──────── Texte fourni
Ces trois figures, Louis XI, Charles-le-Téméraire et Warwick, vivent sous le pinceau de M. Michelet, qui a su également, avec beaucoup d’habileté, dérouler le tableau des évènemens. Tant qu’il ne s’agit que de peindre, l’imagination de M. Michelet le sert à merveille. Quand il s’agit de conclure, M. Michelet est moins heureux. En général, ses conclusions manquent d’étendue, et son coup d’œil, si perçant parfois, ne s’étend pas toujours assez loin.

M. Michelet, dans ce dernier volume, a eu à rivaliser avec deux historiens remarquables, M. de Barante et Jean de Muller. Or, M. de Barante a rempli sa tâche avec une vive intelligence et un goût irréprochable, et Jean de Muller avec un bon sens profond et une grande largeur de vues. M. Michelet a payé, comme il convenait, hommage à ses devanciers ; la note est en tout point convenable : cependant je ne puis m’empêcher de remarquer qu’il appelle M. de Barante et Jean de Muller « deux grands et aimables historiens ; » il me semble qu'aimables n’était pas tout-à-fait le mot juste.
────────────────
──────── Extraits de données
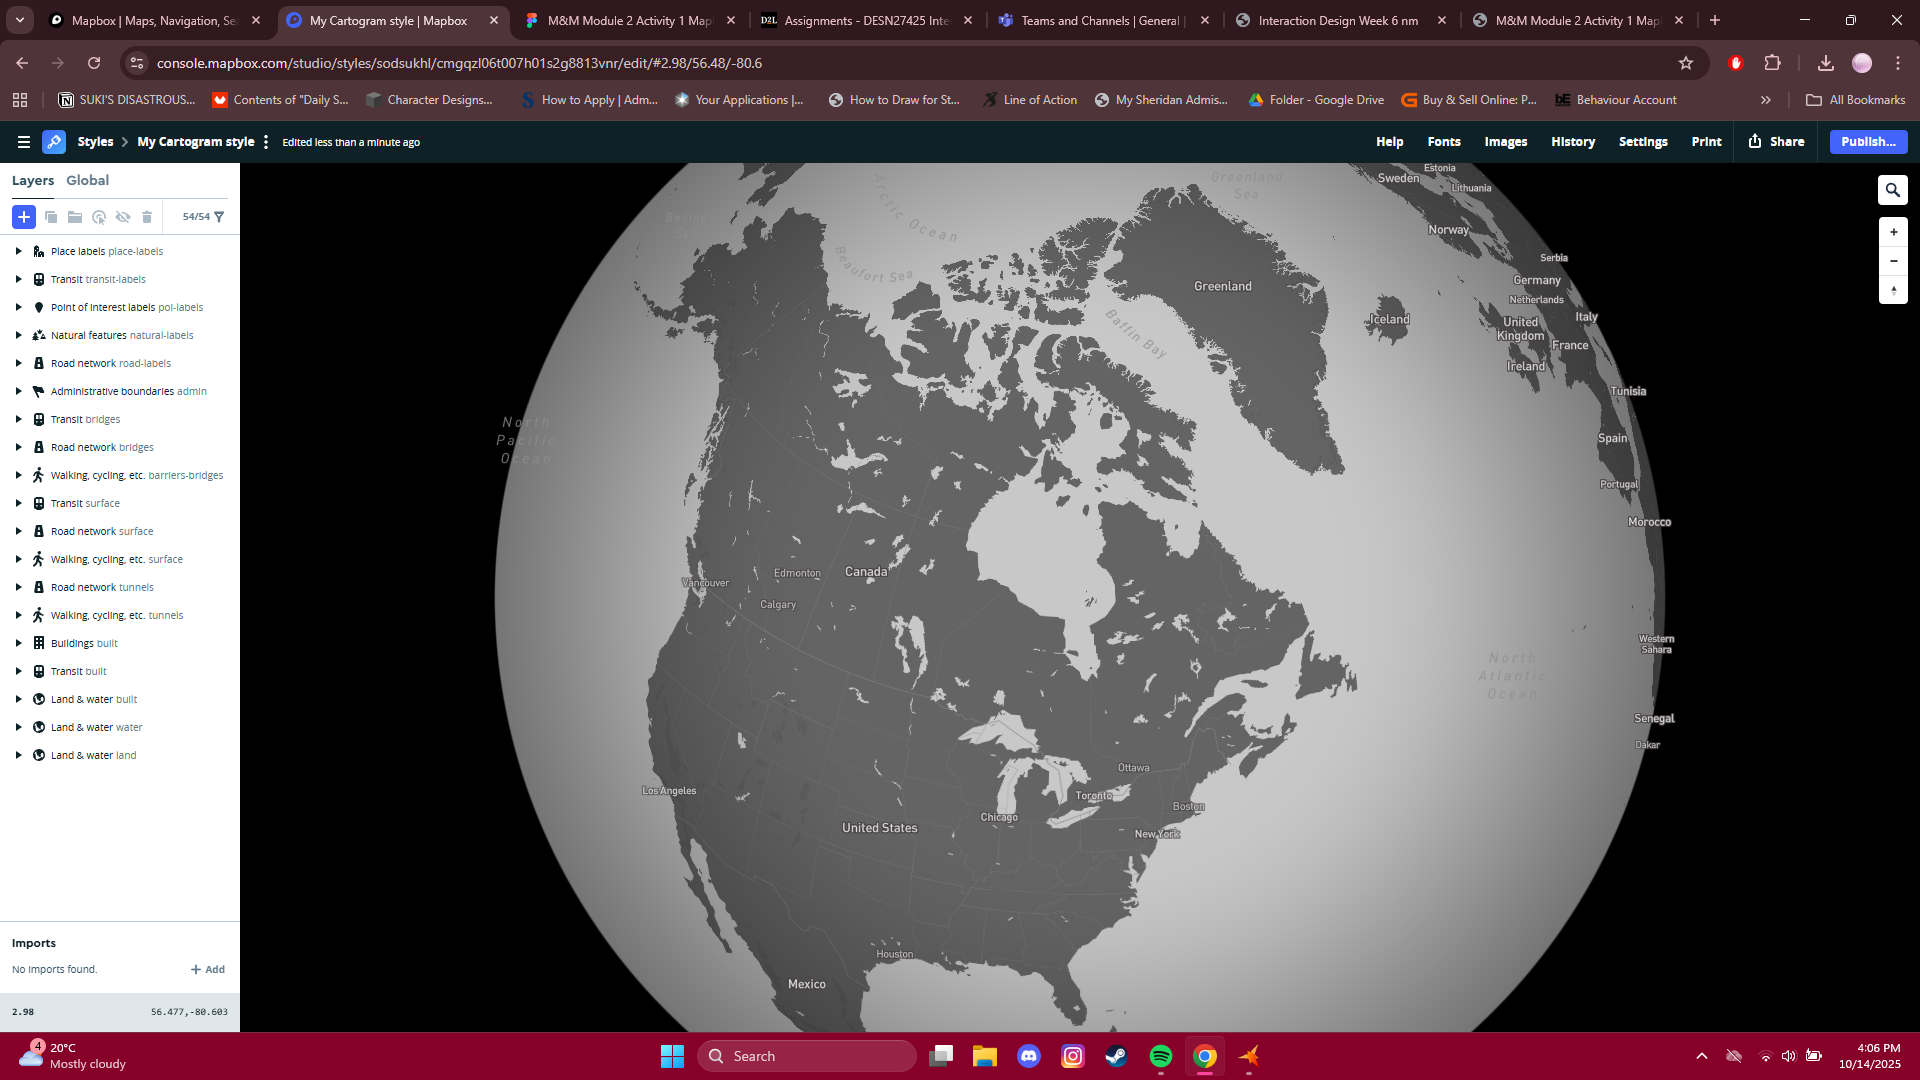
Task: Open the History menu item
Action: tap(1572, 142)
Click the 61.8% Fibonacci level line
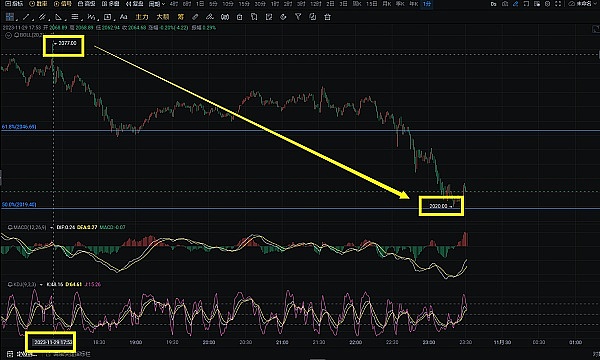600x360 pixels. click(300, 130)
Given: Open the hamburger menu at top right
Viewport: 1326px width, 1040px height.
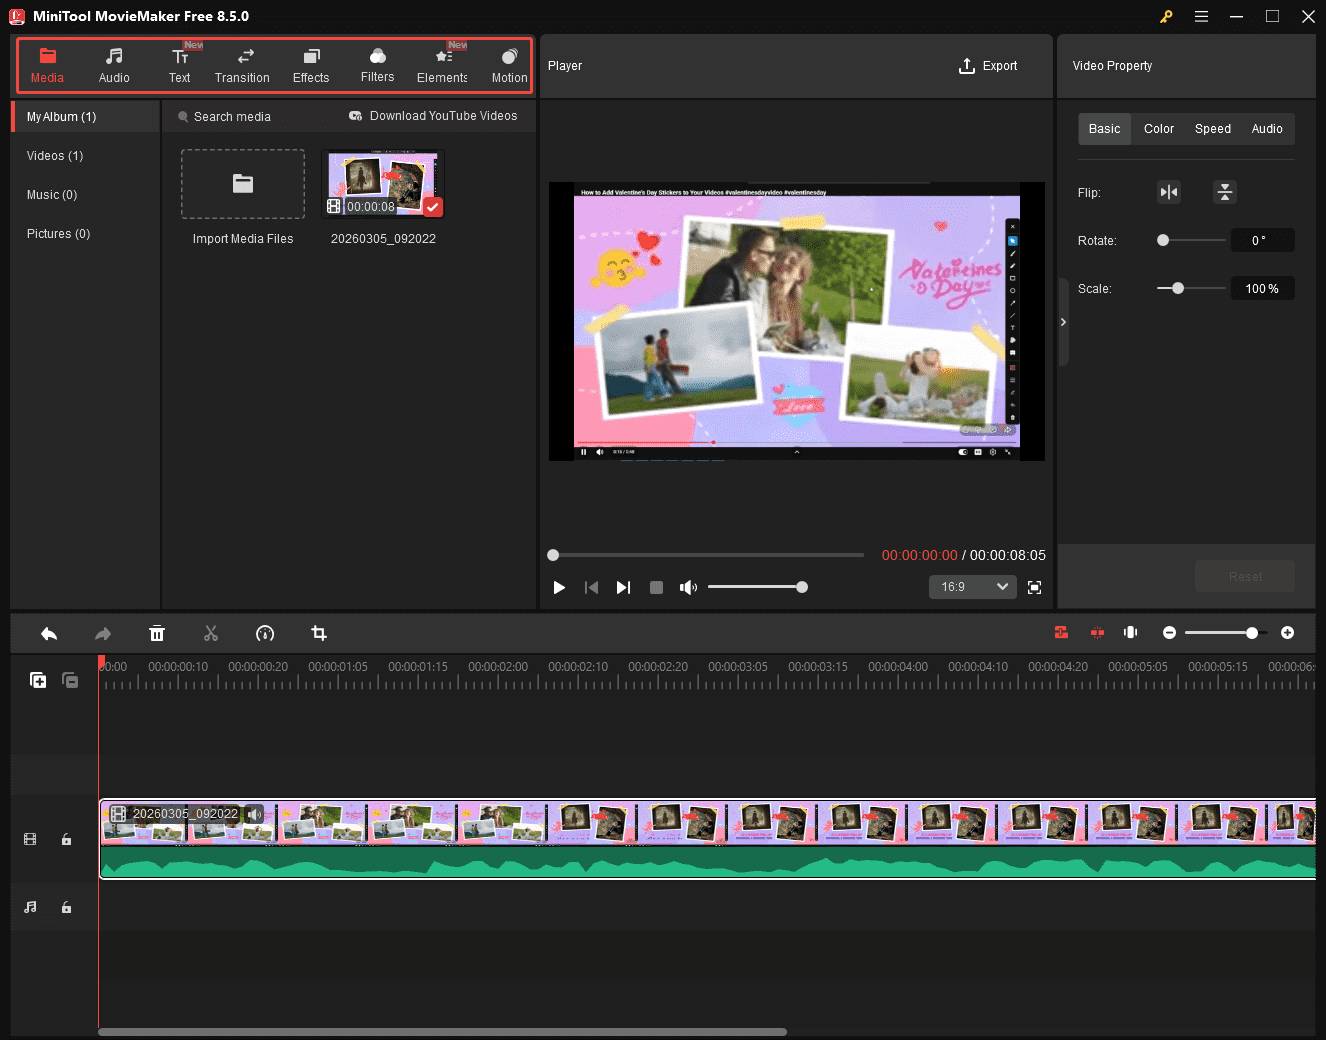Looking at the screenshot, I should point(1201,16).
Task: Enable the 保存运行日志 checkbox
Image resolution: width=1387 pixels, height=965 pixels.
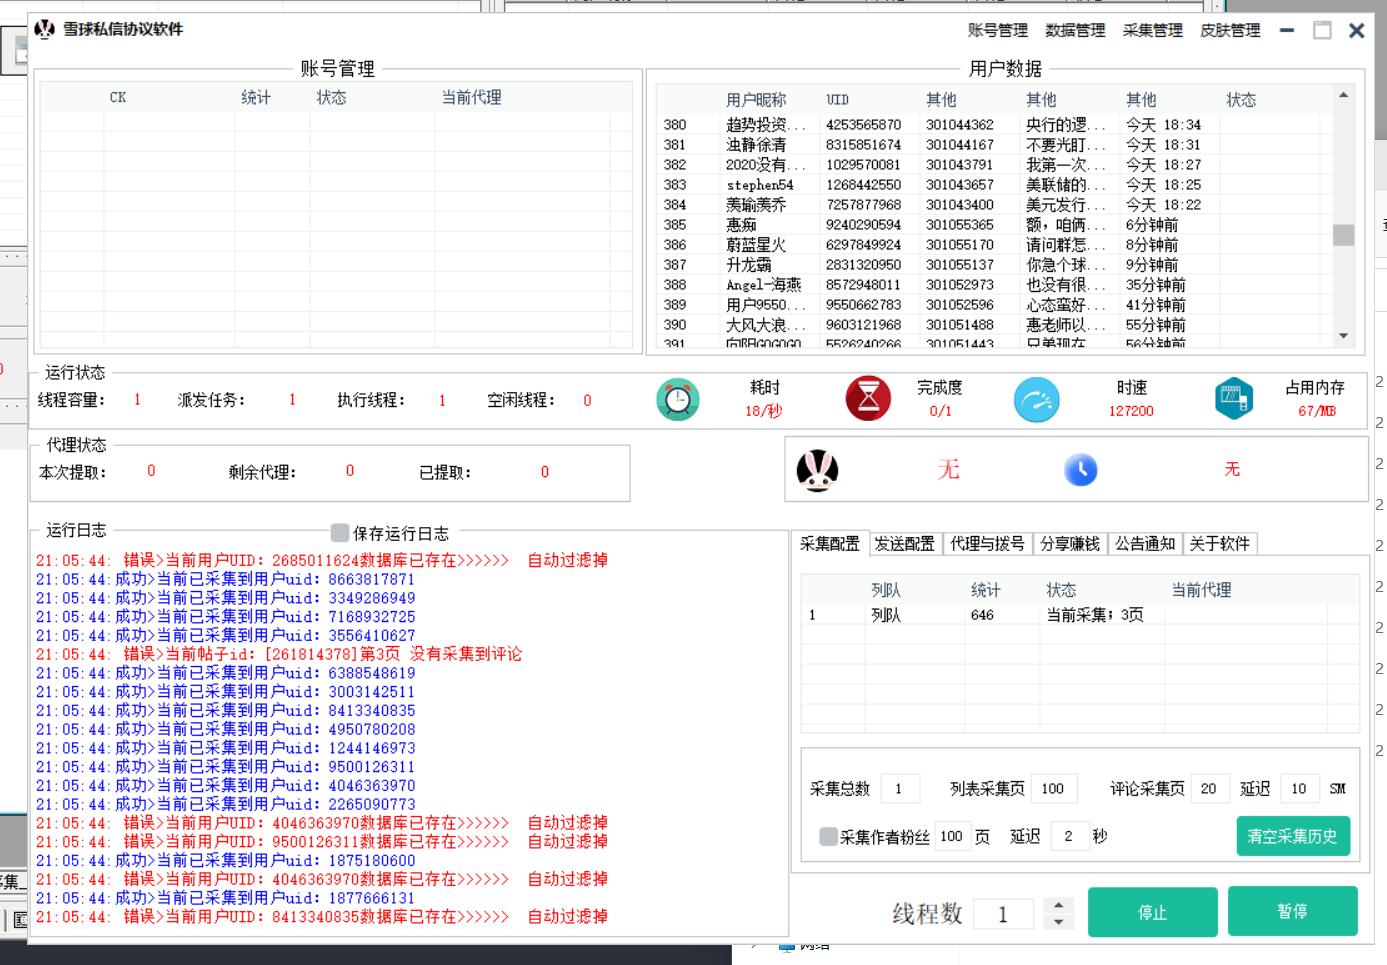Action: [x=340, y=533]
────────────────
Vos consignes
D'après le texte fourni, avec quelles qualités M. de Barante a-t-il rempli sa tâche ?

Réponse proposée
Avec une vive intelligence et un goût irréprochable.